Ora, quem tiver um pouco de memória verificará que, no interior do PS, nada há de surpreendente nesta prepotência, que nasceu com Soares e se afirmou com Sócrates, sustentada no desprezo por um certo provincianismo português – marca histórica do desdém face a Cavaco Silva, Passos Coelho e até António José Seguro, todos vistos no Largo do Rato como meros saloios – e que estabeleceu a confusão entre o PS, o Estado e o poder (um putativo «l’État c’est moi») que Sócrates tão bem personificou. Aí, reconheça-se, o PS de António Costa não é diferente do de Sócrates nem do de Soares: foram os círculos de poder das elites lisboetas no PS que o lançaram para a liderança do partido, perpetuando os tiques do passado. Mas o país, sim, está muito diferente hoje do que era em 2011, em 2005 ou nos anos dourados das décadas de 80 e 90. E, portanto, não é um acaso que tanta coisa tenha falhado na actual campanha do PS.

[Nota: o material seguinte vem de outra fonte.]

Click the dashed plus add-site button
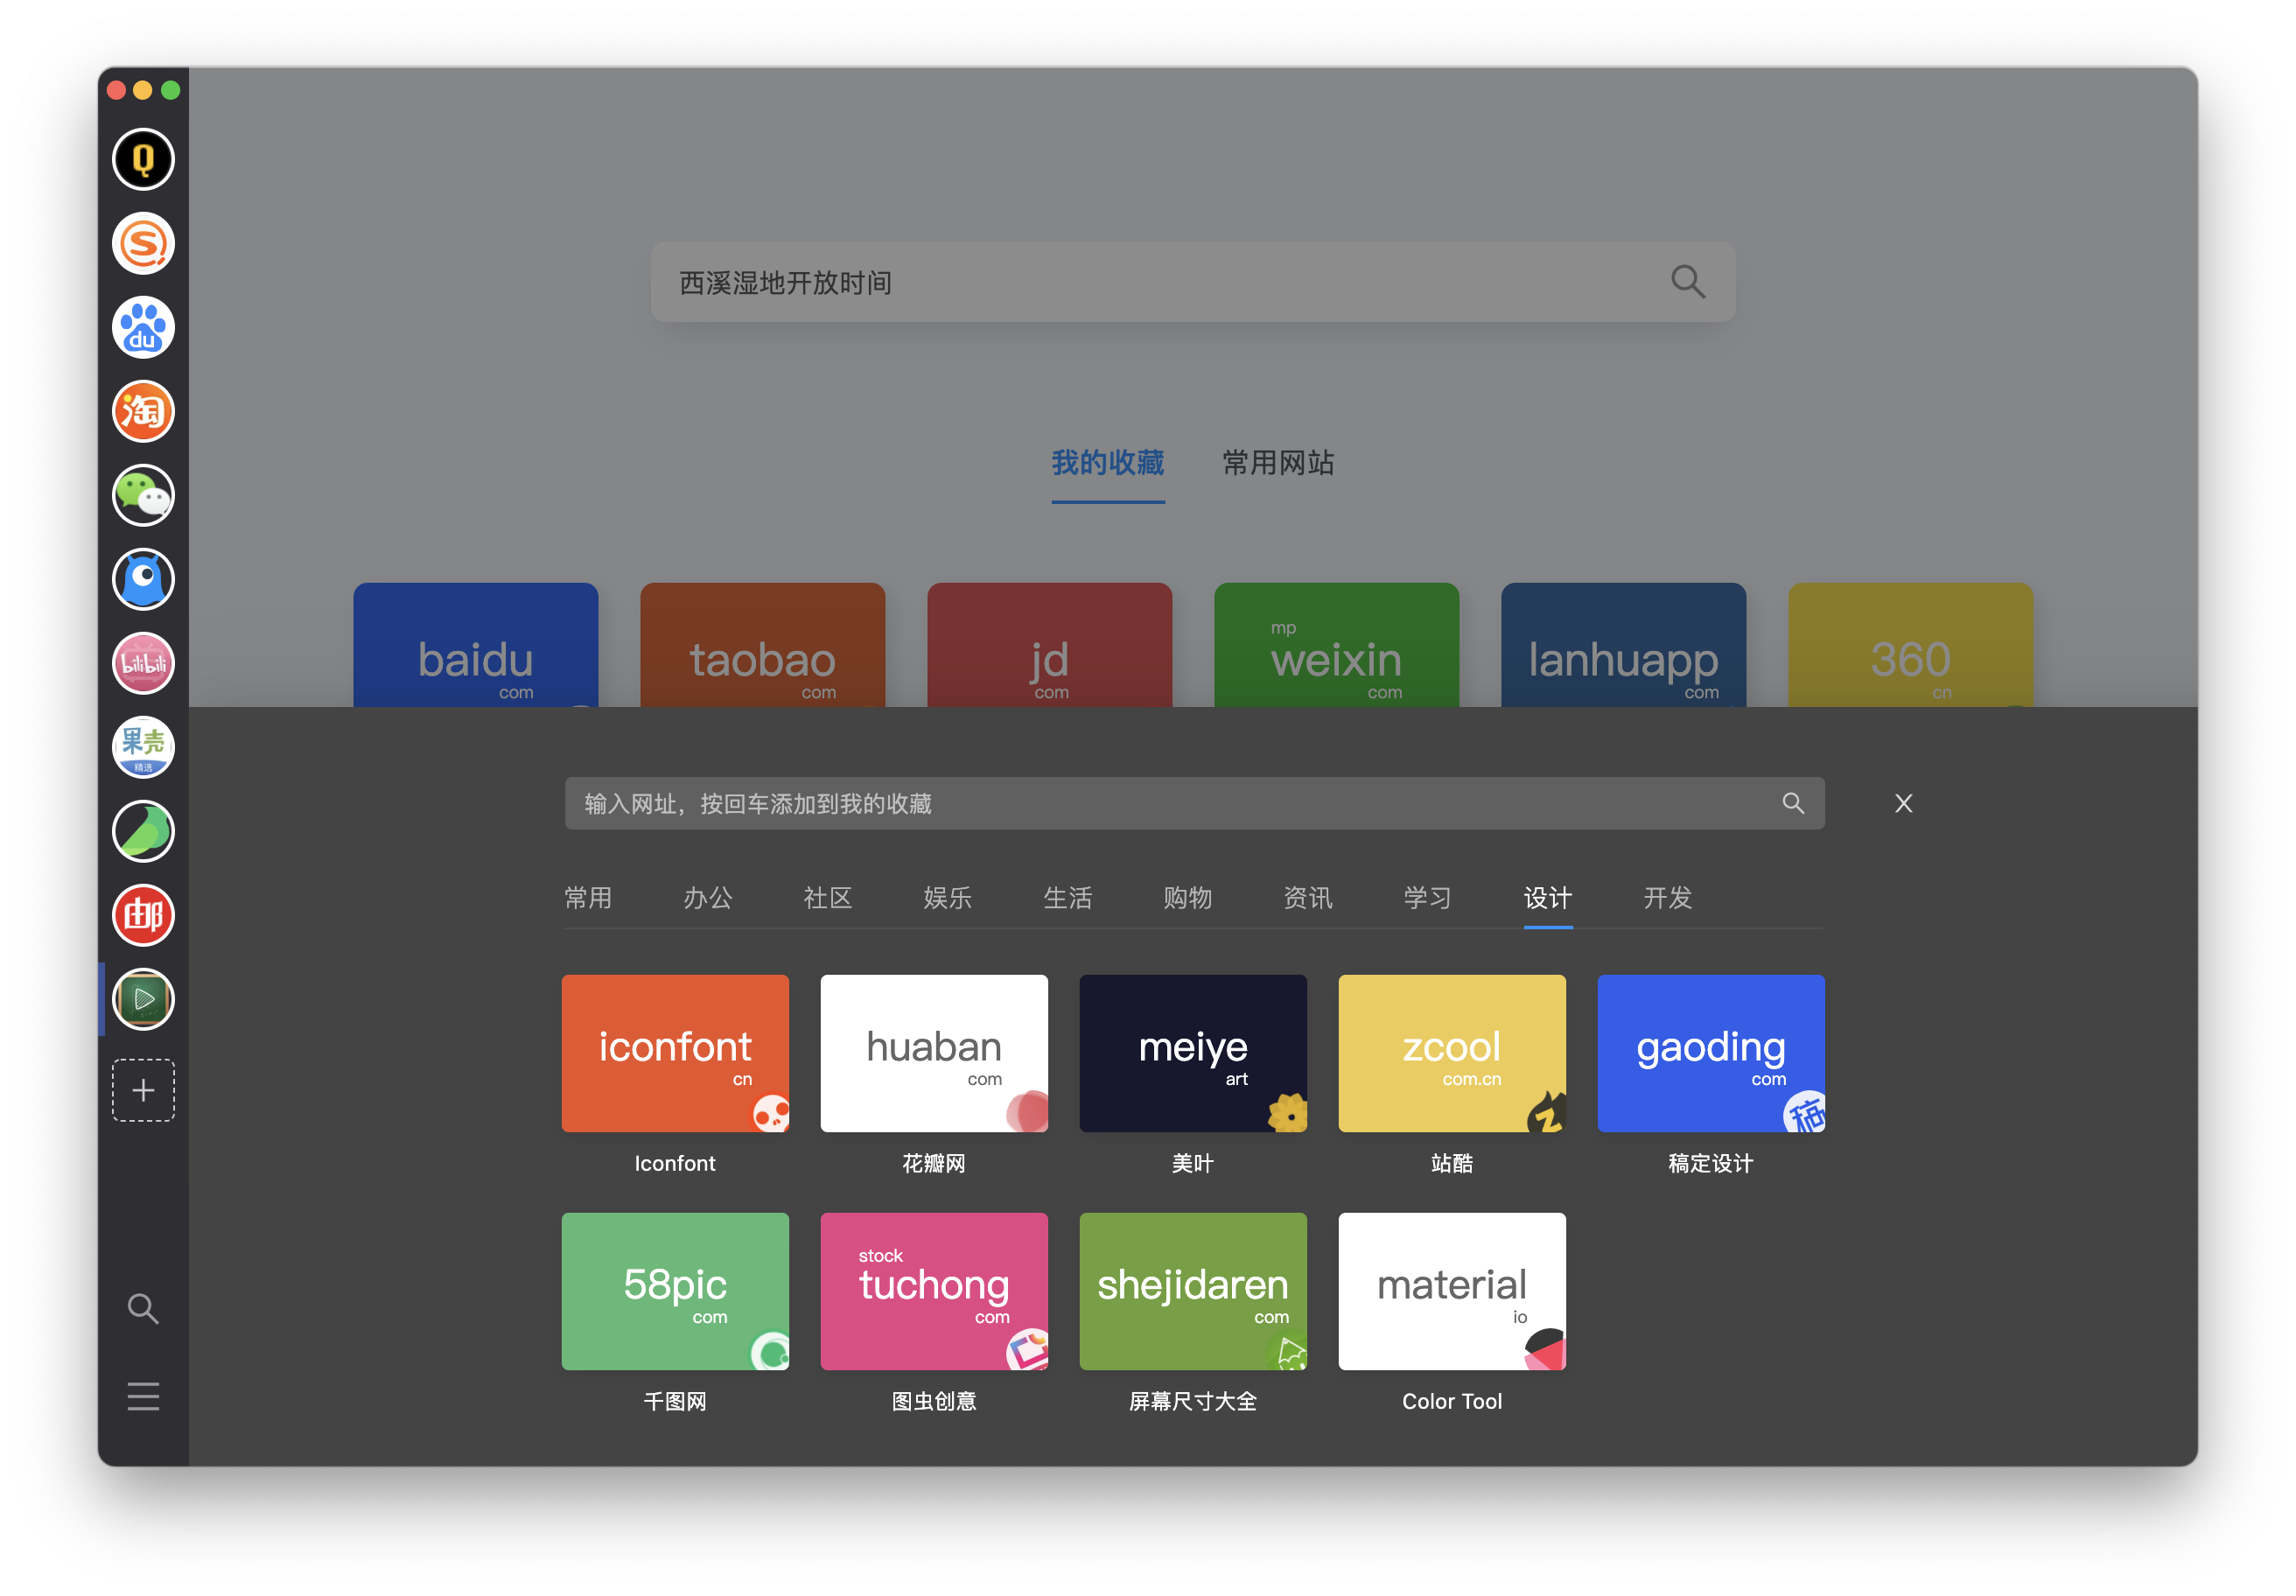 click(143, 1090)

No dia 5 de Outubro, talvez o PS perceba, finalmente, que o seu maior problema não se encontra nos cartazes, nos discursos ou em alguma estratégia de marketing político mal arquitectada. Pelo contrário, habita na sua própria raiz identitária: é a sua arrogância (moral, social e política) que impede o PS de reconhecer e corrigir os seus erros, em vez de os apontar aos portugueses ou à comunicação social. E é essa prepotência que afasta o partido dos moderados do centro e de quem procura uma solução de estabilidade política. Ora, se o PS quiser ter futuro nestes tempos turbulentos que se avizinham, terá de mudar isso, o que não será fácil. É que Seguro tentou fazê-lo e perdeu o partido. E Costa, que não o considerou necessário, arrisca-se agora a perder as eleições – nas urnas e na secretaria.